▶ THE PROBLEM:
Return, word for word, the part of the material that opens with the line containing "Where should I" and closes with the line containing "click(x=601, y=438)", both of those lines included, and leave the pictures out of your answer.

▶ EXTRACTED INFORMATION:
++++++

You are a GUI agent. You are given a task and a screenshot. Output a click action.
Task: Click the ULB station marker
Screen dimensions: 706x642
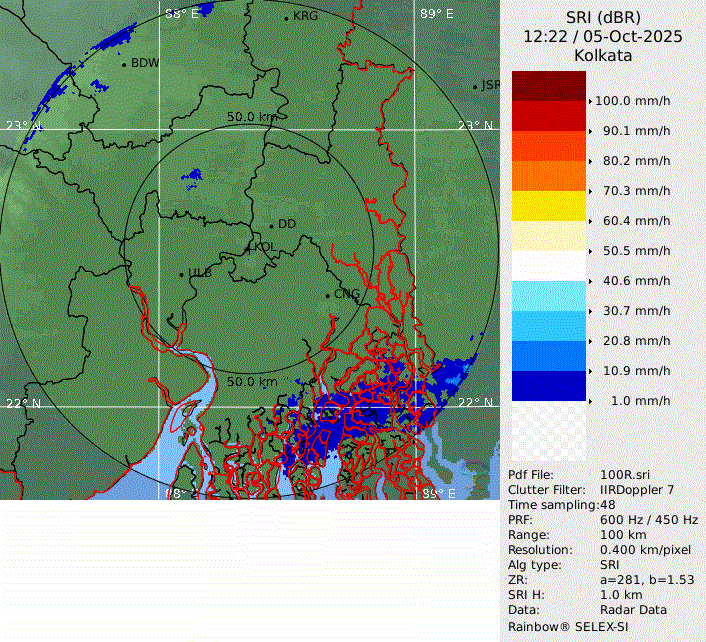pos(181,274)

++++++

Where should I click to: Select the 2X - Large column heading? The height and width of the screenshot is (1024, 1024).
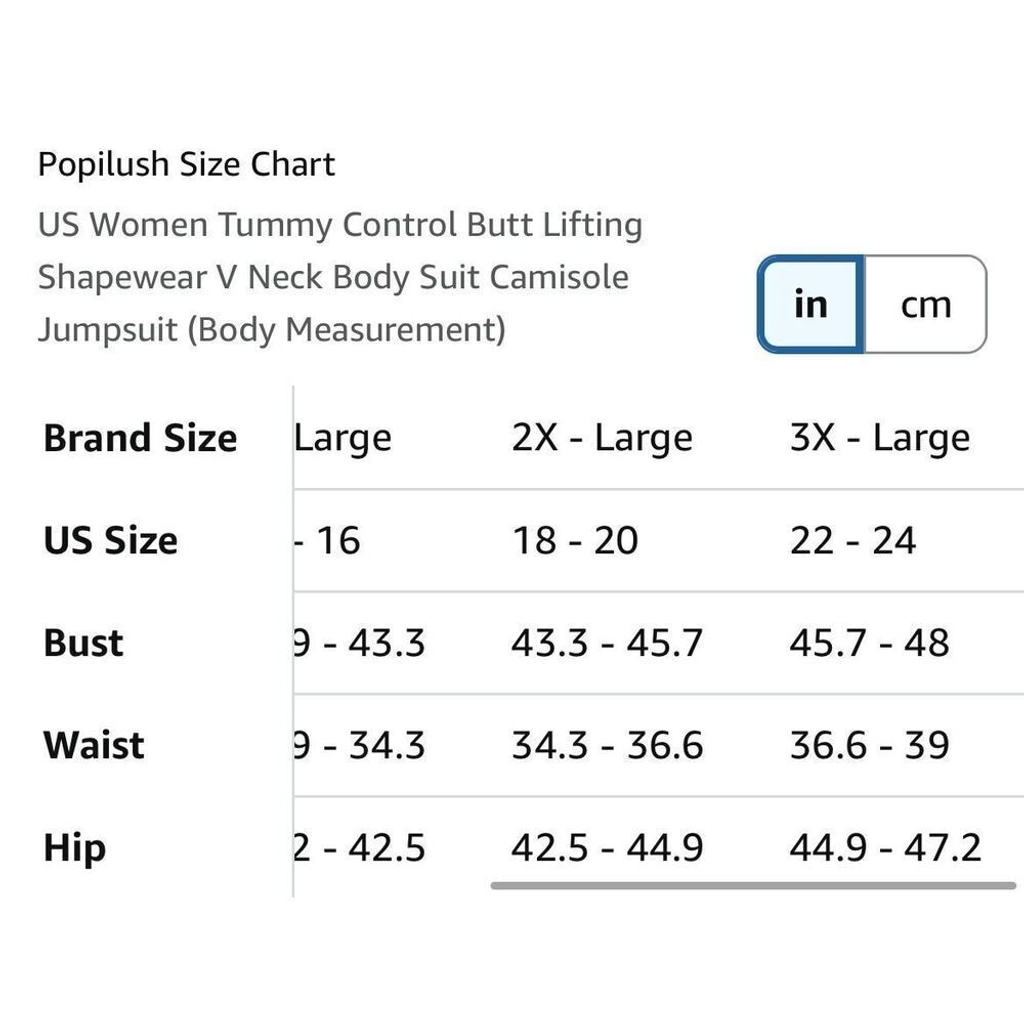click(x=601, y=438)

++++++

▶ FINISHED ANSWER:
Where should I click to: Select the 2X - Large column heading? The height and width of the screenshot is (1024, 1024).
click(x=601, y=438)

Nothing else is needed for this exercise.